• Extract provided
╭──

Current consensus is to delete short answers.

My personal vote would be to allow some (not all) short answers, only if they are good answers.


The moderators should do what the community decides

Moderators shouldn't delete answers which their community would want them to keep. I assume we can take it for granted that no-one wants spam, nor anything unintelligible nor utterly off-topic, but apart from that we should look for some community consensus (which is why you opened this meta-topic).

For example see how its author worded this comment:

That notice is pretty much designed for Skeptics, which does have such a policy because of the inherent nature of that site. Skeptics specifically want citations for claims, and their community allows their mods to delete uncited answers.

That says "their community allows their mods" because that community discussed and voted on that policy on their meta site (for example, here and here and here and not to mention all of these).


Maybe moderators should wait until a user flags an answer

FWIW in the past if I disliked an answer, I decided to delay deleting it (i.e. not delete it now) and instead wait to see whether someone else flags it. Because if someone else flags then at least I know there are two people (i.e. me and someone else) who dislike it.

The answer you're talking about was flagged, but it was flagged by the 'Community' bot for being short, not flagged by a real user who could read it.


Just because it's short doesn't mean it's good

We should try to reserve the right to delete some short answers: not every short reply is in any way a useful answer.


Current or previous community consensus

This topic has been discussed before: Should we allow/encourage short answers?

It seems to me that:

  • Several people answered that we should allow them
  • Two people (Hrafn and you) answered that we shouldn't, and those answers got by far the most votes

So I think that the current or previous consensus was that short (mysterious) answers are never allowed.


Just because it's short doesn't mean it's bad

yuttadhammo posted links to where this has been discussed on many other sites, and wrote

I've taken a look around SE, and it seems the consensus is actually to allow very short questions, as long as they do actually answer the question. Here's some of the reasoning.

╰──

• Given data
╭──

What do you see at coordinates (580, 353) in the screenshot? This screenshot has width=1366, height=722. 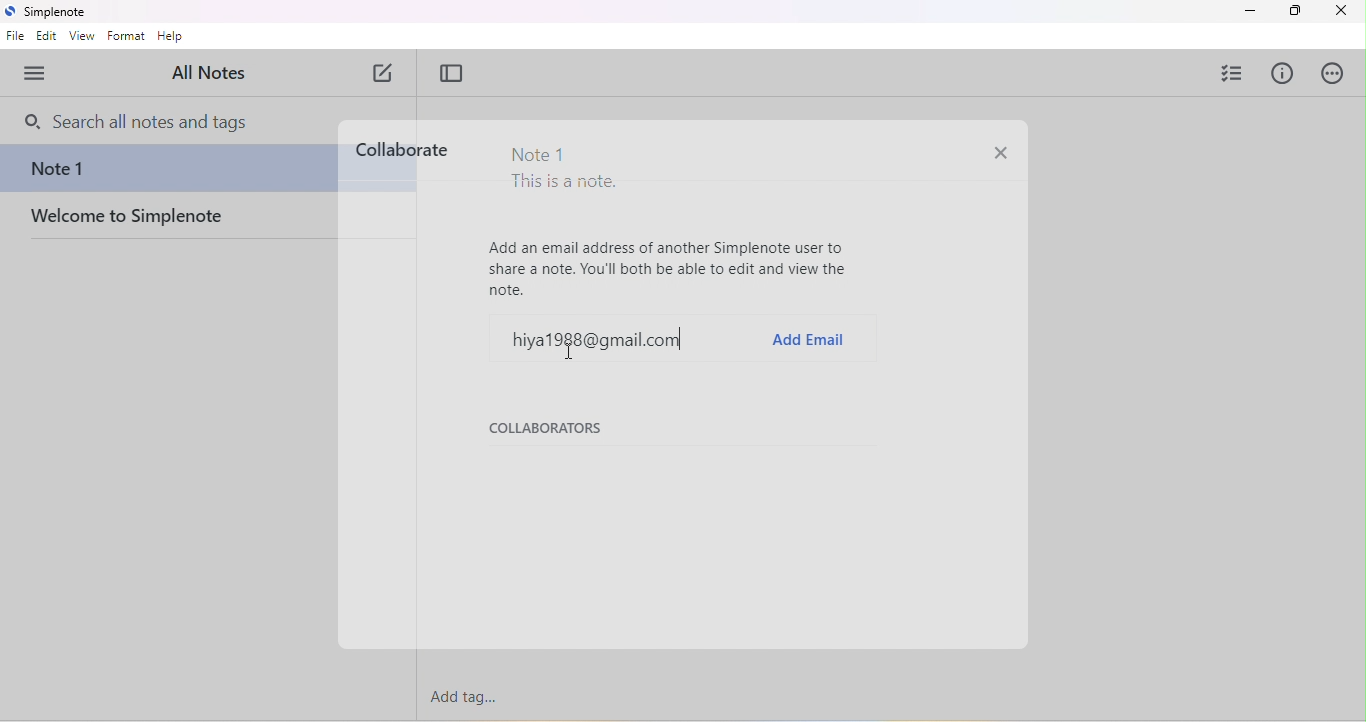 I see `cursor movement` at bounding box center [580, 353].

╰──

• Tasks for this exercise
1: In the text on deleting short answers, who flagged the answer under discussion, and why?
2: Continue the text on deleting short answers from its final sentence.

• Results for each task
1: The 'Community' bot flagged it for being short.

2:
Just because it's short doesn't mean it's mysterious

I might agree that a mysterious answer isn't helpful.

But this answer wasn't very mysterious, it was on-topic, it was about the same length as the question, maybe just long enough to express their considered opinion without starting to write a thesis on what else you could to be doing instead of buying a statue (which would be an answer to a different question).


What about voting?

Theoretically, instead of deleting an answer, people can downvote bad answers.

If the users on this site would upvote (good answers) more and downvote (bad answers) more, that would help in many ways.

This help topic suggests that answers can be deleted if they have a score of -1

Moderators can delete any answer, and trusted community members can vote to delete answers scoring -1 or lower (3 votes will result in deletion).

On a mature site people would vote; on a beta site there may not be enough people actively voting yet, and for that reason moderators intervene with their unilateral/binding actions.


Why are answers ever deleted?

This same help topic says,

Answers that do not fundamentally answer the question may be removed. This includes answers that are:

  • commentary on the question or other answers
  • asking another, different question
  • “thanks!” or “me too!” responses
  • exact duplicates of other answers
  • barely more than a link to an external site
  • not even a partial answer to the actual question

Note that "too short" is NOT one of the reasons listed above.


What about posting a comment?

I think we should use comments, to ask for any specific clarification or to suggest some specific improvements. If you don't delete an answer then someone can post a comment, and/or upvote or downvote. A comment that just says "this answer is too short" isn't necessarily constructive (everyone can already see it's short, what's less obvious is what if anything ought to be added to make it longer).


What about turning the answer into a comment?

One of the moderator tools lets you convert an answer to a comment. If it's short then physically it's not too long to be comment. If it doesn't answer the question (if it's "advice instead of an answer") then maybe it shouldn't be posted as an answer (regardless of its length) but could perhaps be posted as a comment under the question.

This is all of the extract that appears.